I look at DH and say "What do you want for dinner?"  LOL  If we can't decide on anything, we eat out.

Actually, when my kids were still here, they were constantly asking what we were having, so I started planning the menu a week in advance.  My planning was based on what I could afford and what everyone would eat.  I posted the menu inside the cupboard door each week so they could just look and see what we were having.  I let each of them (2) choose 1 meal each week, and then I shopped according to what was in the meal plan.  Nothing fancy.  It was just what worked.


----------



## cave76

skilletlicker said:


> How do you plan your meals? Do you write it out? Use a spreadsheet? Is there any good software that helps?



I find that when I plan my meals my grocery bill goes down. Duh! 

I did it on paper before the Internet and apps came into being.
*I still do it on paper*. By the time I booted up the computer, opened the spreadsheet etc I could have it all done using a paper and pencil!

This is becoming an over-quantified world and over-apped world, if there is such a world as 'apped'!


----------



## skilletlicker

cave76 said:


> I find that when I plan my meals my grocery bill goes down. Duh!


I expect to save money *and* eat better. As it is I sort of have to buy for whatever I might decide to do later resulting in wasted money and food.

▬▬▬

Return the part of the meal-planning thread from "## skilletlicker" to "money and food.", word for word.

- PROVIDED DATA
▬▬▬

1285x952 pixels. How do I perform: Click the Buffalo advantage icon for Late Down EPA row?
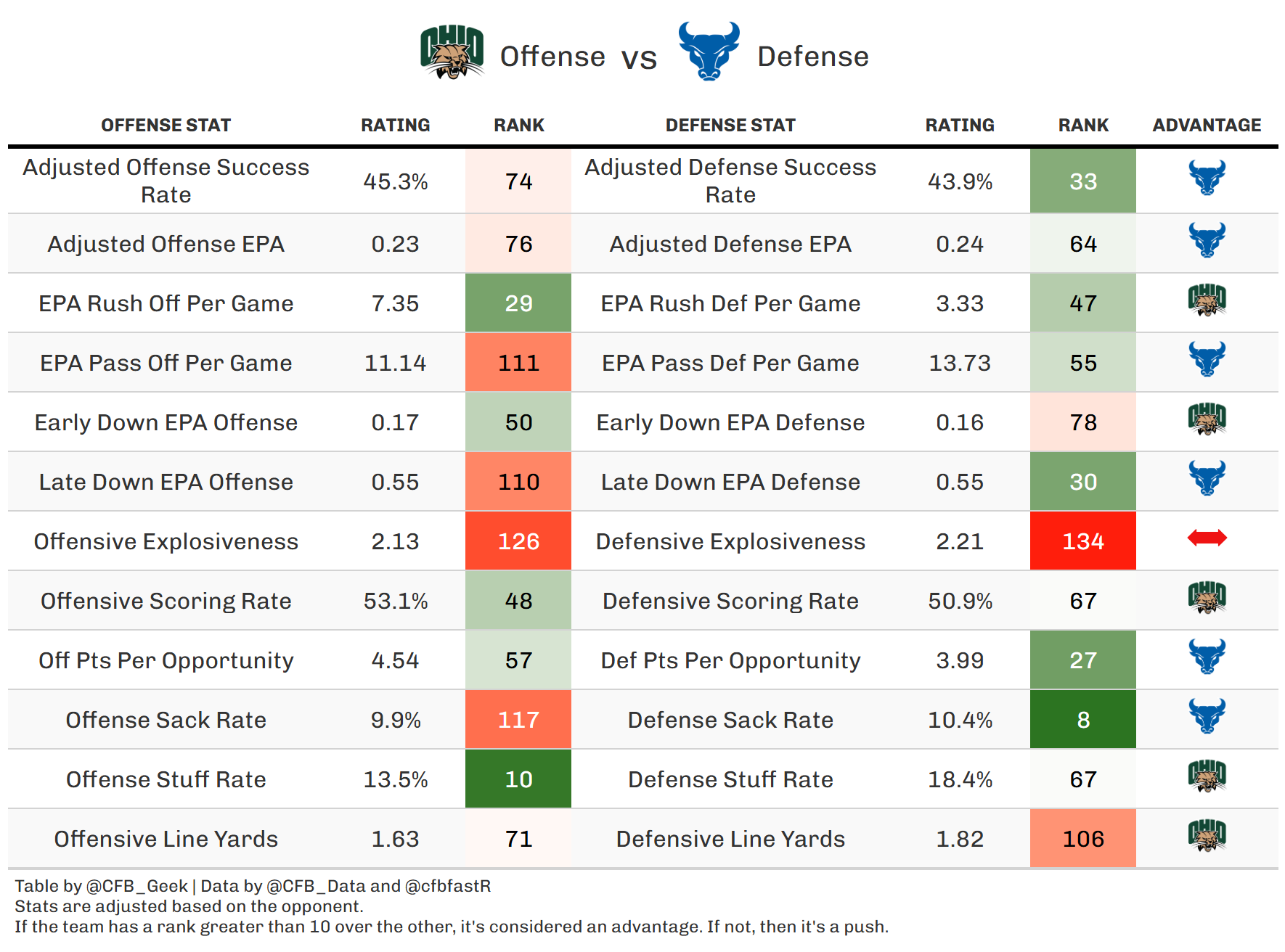click(1207, 479)
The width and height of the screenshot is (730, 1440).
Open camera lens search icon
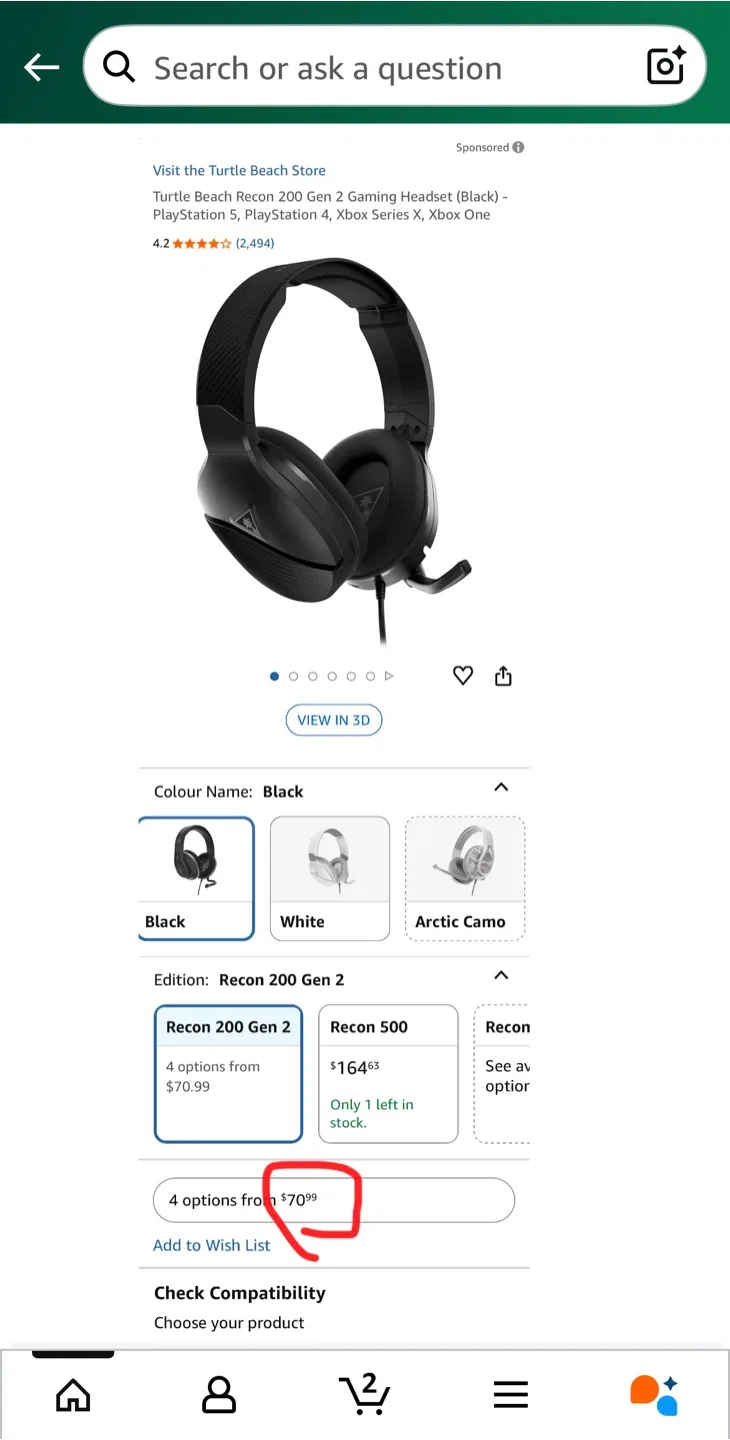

▬▬▬

- SOLUTION BELOW
## skilletlicker

cave76 said:


> I find that when I plan my meals my grocery bill goes down. Duh!


I expect to save money *and* eat better. As it is I sort of have to buy for whatever I might decide to do later resulting in wasted money and food.